Statistical analysis

X-ray time-point

As RA X-ray progression can be non-linear [21], and several cohorts had cross-sectional X-ray scores, we tested SNP associations with radiological damage at a single time-point. In the repeated measures early RA cohorts (CARDERA, YEAR, and Leiden EAC) associations with end-point X-ray scores were tested (when radiological damage was greatest). In the repeated measures established RA cohort (BRASS) associations with baseline X-ray scores were tested (when sample size was greatest).

Statistical models

Log-transformed Larsen/SvHS, or binary erosive status were used as response variables. Outcomes were regressed on imputed genotype dosages assuming an additive genetic model using linear (in CARDERA, Leiden EAC, BRASS, SLRAS, and NARAC), negative binomial (in YEAR, due to over-dispersion) or logistic (in GENRA) regression models.

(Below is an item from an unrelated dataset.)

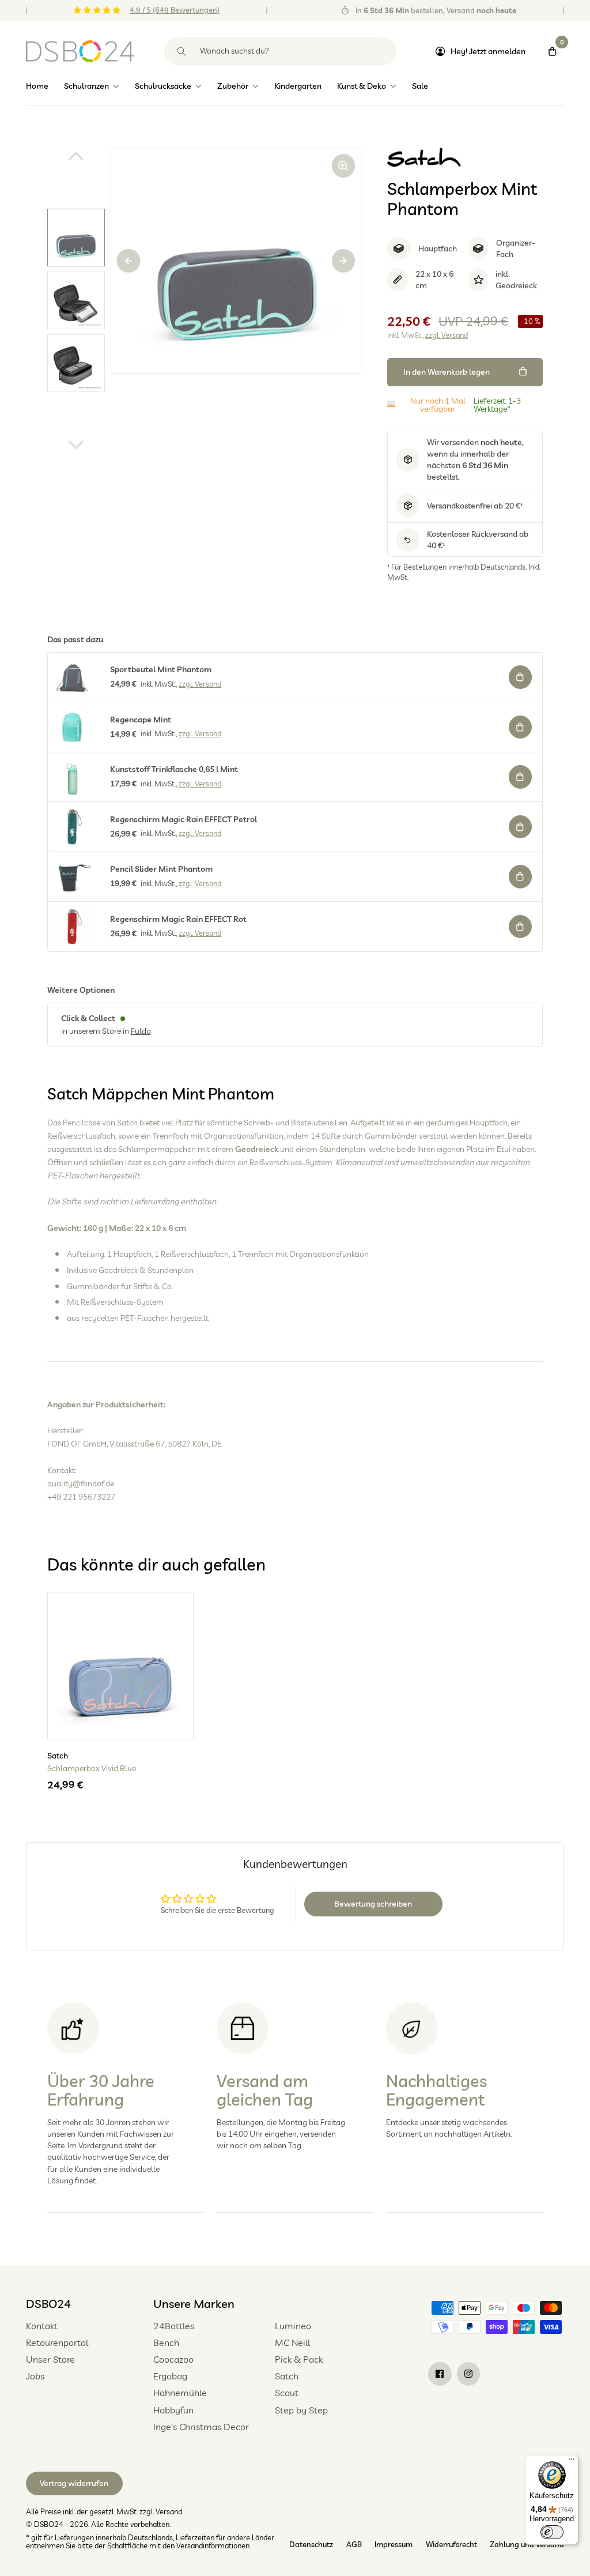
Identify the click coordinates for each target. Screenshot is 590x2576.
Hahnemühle (180, 2392)
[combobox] (280, 51)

The same modelling covariates were included to provide consistency. Sex, age, disease duration, rheumatoid factor (RF) and (where available) treatment were tested for associations with X-ray scores in each cohort to determine the best predictors across studies. Only age and disease duration were associated with radiological scores in every cohort, and these were included as covariates. Ancestry-informative principal components (PCs) were included to account for population stratification. These were calculated using EIGENSTRAT. Different numbers were used in each study, with a minimum of 2 used [22].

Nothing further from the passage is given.